Canada’s ‘Argo’ Ambassador to Iran Passes Away at 81

Ken Taylor, Canada’s ambassador who saved U.S. diplomats, dies after battle with colon cancer.


Ken Taylor, a Canadian ambassador who played a critical role in the escape of six U.S. diplomats from Tehran in the hectic aftermath of the 1979 Iranian revolution, died Thursday at 81 after a battle with colon cancer.

Taylor, Canada’s ambassador to Iran as it convulsed, sheltered a half-dozen U.S. officials who managed to escape the U.S. Embassy after Islamist students and militias stormed it, taking about 50 others hostage for more than a year. He and his first secretary, John Sheardown, played a critical role in the diplomats’ eventual escape by procuring Canadian passports and forged Iranian visas, a rare win in a dismal saga that would ultimately help doom President Jimmy Carter’s bid for reelection. Their high-profile operation became known as the “Canadian Caper” and was featured in the 2012 film Argo.

Taylor worked with the CIA and with Canadian Prime Minister Joe Clark to obtain the documents needed to get the U.S. diplomats out of Iran. The risky covert operation came at high personal risk for Taylor and his team, who could have been taken hostage themselves had they been discovered.

“One thing about Ken was that I don’t think he ever doubted what he was doing was right,” Mark Lijek, one of the six U.S. diplomats, told the Globe and Mail, a Canadian newspaper, on Thursday shortly after Taylor’s death. “There was never any hesitation on Taylor’s part to offer us sanctuary.”

Canadian Prime Minister Stephen Harper also praised Taylor on Thursday, saying that he “represented the very best that Canada’s foreign service has to offer.”

“As Canada’s ambassador to Iran during the Iranian revolution, Taylor valiantly risked his own life by shielding a group of American diplomats from capture,” Harper said in a statement.

The story of the rescue operation was famously, if controversially, depicted in the critically acclaimed film directed by and starring Ben Affleck, who played the role of real-life CIA operative Tony Mendez. While Argo received praise from film critics, and even won the Oscar for best picture, it was heavily criticized by spurned Canadians — and also by Carter and Taylor. They said it misrepresented the rescue scheme and portrayed Taylor’s team as largely passive in securing the U.S. diplomats’ freedom.

“Ben Affleck’s character in the film only stayed in Iran a day-and-a-half,” Carter told CNN in a 2013 interview. “And the main hero, in my opinion, was Ken Taylor, who was the Canadian ambassador who orchestrated the entire process.”

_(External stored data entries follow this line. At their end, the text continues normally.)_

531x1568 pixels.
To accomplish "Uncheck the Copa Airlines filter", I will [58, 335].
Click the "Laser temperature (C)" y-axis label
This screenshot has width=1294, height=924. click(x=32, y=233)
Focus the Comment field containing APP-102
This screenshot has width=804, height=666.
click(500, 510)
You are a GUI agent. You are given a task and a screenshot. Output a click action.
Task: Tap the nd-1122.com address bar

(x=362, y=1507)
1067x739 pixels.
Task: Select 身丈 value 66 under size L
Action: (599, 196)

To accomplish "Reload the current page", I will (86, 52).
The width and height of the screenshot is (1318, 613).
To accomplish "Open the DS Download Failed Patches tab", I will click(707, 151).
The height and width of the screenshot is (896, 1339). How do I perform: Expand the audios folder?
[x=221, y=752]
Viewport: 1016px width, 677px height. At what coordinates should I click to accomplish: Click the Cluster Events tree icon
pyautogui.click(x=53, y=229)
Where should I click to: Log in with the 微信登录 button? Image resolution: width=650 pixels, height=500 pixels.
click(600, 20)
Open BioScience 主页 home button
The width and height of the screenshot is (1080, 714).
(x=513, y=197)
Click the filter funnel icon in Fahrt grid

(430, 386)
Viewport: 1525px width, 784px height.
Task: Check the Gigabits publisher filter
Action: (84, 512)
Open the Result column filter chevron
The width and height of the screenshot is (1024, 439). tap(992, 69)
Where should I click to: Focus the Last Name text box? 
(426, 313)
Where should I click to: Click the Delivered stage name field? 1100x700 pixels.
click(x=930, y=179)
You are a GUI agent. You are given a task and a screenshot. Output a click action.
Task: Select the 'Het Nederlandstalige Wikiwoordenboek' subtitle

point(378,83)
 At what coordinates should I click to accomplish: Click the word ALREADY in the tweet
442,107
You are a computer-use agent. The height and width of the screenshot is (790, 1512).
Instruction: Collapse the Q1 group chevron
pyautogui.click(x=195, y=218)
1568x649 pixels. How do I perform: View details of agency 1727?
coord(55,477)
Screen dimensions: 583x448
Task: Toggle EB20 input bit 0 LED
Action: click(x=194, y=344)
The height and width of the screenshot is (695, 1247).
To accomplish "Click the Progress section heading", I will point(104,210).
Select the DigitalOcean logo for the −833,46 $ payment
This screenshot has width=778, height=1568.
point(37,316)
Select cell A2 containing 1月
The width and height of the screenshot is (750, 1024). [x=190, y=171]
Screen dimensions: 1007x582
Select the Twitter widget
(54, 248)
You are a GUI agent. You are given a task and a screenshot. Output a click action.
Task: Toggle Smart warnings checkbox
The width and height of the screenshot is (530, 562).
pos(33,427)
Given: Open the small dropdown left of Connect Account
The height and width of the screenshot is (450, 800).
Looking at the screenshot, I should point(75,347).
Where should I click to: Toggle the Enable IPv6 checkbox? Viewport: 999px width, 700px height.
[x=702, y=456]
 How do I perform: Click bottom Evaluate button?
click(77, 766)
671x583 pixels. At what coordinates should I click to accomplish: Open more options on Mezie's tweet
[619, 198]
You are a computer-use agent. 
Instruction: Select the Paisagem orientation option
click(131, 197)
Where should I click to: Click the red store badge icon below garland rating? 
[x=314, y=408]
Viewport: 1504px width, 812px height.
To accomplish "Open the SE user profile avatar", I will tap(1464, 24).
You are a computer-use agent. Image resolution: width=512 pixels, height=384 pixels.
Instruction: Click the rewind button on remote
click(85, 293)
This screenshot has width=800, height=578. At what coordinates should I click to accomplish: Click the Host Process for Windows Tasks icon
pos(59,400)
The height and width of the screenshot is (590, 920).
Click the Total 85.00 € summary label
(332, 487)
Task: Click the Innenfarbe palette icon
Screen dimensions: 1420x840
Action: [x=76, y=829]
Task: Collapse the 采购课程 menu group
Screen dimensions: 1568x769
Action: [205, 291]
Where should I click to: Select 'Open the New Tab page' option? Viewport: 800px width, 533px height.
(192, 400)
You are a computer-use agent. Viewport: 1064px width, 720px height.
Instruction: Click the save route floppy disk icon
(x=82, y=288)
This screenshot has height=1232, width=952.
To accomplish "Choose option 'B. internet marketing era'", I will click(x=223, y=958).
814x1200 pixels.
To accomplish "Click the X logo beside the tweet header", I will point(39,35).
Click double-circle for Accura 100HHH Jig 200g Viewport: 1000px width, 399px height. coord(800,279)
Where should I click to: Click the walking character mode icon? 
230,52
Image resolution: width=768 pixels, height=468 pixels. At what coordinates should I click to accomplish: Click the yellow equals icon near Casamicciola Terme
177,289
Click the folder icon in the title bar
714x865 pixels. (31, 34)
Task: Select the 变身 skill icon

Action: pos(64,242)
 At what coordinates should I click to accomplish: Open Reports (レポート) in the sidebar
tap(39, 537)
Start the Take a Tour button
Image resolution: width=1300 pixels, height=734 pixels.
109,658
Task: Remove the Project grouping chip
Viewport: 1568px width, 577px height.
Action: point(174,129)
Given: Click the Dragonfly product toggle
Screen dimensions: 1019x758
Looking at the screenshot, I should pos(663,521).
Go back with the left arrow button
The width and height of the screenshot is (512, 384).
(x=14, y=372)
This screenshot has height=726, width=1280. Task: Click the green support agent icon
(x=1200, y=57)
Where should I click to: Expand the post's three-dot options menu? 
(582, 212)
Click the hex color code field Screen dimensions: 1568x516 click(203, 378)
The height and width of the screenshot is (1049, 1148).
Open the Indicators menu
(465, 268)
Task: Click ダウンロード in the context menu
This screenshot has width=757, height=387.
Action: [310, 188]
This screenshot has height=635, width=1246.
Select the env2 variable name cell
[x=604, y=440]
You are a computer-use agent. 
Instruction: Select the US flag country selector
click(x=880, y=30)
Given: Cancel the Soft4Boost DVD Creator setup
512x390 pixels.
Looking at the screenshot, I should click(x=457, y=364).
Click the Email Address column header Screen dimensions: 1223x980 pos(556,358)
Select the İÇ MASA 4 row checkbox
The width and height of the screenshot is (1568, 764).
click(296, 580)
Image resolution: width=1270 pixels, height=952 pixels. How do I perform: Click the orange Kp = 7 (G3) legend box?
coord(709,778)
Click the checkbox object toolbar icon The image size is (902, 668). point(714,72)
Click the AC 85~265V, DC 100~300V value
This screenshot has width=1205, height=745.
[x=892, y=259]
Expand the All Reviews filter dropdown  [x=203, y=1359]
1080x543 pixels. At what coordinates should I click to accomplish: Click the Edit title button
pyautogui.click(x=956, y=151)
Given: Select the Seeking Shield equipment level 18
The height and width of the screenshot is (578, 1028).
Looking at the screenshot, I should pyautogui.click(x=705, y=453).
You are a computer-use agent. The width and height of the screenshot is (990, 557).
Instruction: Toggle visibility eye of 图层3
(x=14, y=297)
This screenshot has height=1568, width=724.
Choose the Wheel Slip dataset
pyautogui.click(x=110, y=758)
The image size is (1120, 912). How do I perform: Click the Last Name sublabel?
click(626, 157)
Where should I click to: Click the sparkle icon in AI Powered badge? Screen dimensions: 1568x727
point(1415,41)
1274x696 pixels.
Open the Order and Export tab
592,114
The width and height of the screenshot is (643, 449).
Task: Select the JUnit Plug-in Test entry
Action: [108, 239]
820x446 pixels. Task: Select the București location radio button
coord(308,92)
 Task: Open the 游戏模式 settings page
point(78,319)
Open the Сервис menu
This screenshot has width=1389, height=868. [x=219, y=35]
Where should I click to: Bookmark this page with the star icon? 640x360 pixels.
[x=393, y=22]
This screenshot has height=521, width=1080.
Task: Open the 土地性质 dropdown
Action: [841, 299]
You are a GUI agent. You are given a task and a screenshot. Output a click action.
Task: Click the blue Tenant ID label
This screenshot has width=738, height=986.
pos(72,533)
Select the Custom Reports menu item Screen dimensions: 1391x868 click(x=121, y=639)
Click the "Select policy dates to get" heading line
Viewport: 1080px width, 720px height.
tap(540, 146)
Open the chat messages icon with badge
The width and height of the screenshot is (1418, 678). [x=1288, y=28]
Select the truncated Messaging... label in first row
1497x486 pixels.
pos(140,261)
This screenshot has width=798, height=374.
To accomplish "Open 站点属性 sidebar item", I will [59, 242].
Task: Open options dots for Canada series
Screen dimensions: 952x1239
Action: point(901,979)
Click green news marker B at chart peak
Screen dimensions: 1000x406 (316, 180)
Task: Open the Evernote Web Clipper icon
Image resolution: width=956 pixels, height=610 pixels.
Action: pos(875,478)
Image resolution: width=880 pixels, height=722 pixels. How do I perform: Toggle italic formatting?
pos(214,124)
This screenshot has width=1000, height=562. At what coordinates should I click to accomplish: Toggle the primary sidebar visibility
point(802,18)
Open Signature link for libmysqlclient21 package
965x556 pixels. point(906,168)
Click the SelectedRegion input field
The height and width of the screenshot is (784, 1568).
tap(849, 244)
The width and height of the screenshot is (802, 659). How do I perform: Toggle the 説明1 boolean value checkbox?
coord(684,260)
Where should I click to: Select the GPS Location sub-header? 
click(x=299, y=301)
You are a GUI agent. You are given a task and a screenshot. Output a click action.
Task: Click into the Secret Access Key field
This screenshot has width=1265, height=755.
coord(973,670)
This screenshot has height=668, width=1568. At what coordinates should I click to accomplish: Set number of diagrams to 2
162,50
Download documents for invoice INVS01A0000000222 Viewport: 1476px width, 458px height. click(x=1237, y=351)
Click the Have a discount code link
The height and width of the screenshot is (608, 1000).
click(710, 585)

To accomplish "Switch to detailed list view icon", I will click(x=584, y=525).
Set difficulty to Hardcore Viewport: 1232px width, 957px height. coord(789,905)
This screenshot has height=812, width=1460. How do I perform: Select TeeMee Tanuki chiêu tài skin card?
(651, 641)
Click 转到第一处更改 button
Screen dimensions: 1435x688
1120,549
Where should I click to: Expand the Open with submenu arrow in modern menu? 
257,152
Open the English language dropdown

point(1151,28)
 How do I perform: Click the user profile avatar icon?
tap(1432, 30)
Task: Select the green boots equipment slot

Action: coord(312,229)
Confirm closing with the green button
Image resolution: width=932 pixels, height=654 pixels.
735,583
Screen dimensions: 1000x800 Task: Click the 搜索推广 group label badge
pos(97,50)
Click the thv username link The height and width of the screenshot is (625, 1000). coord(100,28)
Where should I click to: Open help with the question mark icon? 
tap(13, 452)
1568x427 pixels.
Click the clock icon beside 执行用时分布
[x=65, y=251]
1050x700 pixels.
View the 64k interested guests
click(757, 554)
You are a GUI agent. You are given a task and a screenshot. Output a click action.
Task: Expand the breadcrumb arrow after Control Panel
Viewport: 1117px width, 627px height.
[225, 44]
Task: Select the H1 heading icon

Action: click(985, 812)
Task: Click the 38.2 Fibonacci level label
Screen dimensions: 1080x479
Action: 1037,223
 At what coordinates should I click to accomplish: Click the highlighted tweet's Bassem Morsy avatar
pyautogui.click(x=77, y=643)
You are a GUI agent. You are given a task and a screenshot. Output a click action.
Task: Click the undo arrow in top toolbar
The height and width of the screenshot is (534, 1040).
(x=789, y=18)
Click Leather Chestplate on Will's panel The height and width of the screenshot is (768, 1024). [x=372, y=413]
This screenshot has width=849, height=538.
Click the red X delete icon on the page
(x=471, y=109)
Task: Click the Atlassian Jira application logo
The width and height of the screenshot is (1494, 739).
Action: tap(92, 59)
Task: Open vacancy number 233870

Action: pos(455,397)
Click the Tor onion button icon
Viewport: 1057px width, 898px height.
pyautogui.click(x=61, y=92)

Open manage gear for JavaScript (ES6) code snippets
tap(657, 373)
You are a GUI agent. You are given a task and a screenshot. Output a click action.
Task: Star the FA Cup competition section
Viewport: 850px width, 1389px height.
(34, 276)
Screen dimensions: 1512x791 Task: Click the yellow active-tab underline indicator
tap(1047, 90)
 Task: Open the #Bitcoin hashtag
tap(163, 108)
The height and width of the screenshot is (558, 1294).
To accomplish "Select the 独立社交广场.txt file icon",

As Taylor explained to the Toronto Star in 2012, several details of the film’s plot were fiction. For instance, there was never any crisis about plane tickets for the diplomats when trying to leave Iran, and the group never visited a bazaar, as depicted in the film. Furthermore, Taylor never threatened to close down the Canadian Embassy and leave the six Americans with nowhere to hide.

But perhaps the biggest gripe was with the film’s ending, where the CIA decides to let Canada take credit for the escape of the six, because otherwise the United States would be blamed and the other embassy staff who were still being held hostage might be killed in retaliation.

After the initial controversy, Affleck reached out to Taylor, flying him and his wife out to Los Angeles for a private screening of the film and listening to his concerns about the movie. Out of respect to Taylor, Affleck amended the film’s postscript, changing it to: “The involvement of the CIA complemented efforts of the Canadian Embassy to free the six held in Tehran. To this day, the story stands as an enduring model of international co-operation between governments.”

“In reality, Canada was responsible for the six and the CIA was a junior partner,” Taylor told the Toronto Star back in 2012. “But I realize this is a movie and you have to keep the audience on the edge of their seats.”

Taylor’s contributions were widely recognized upon the six diplomats’ safe return in 1980. The former ambassador was inducted into the Order of Canada, the country’s highest honor; awarded the U.S. Congressional Gold Medal; and appointed the Canadian consul-general to New York City after he left Iran.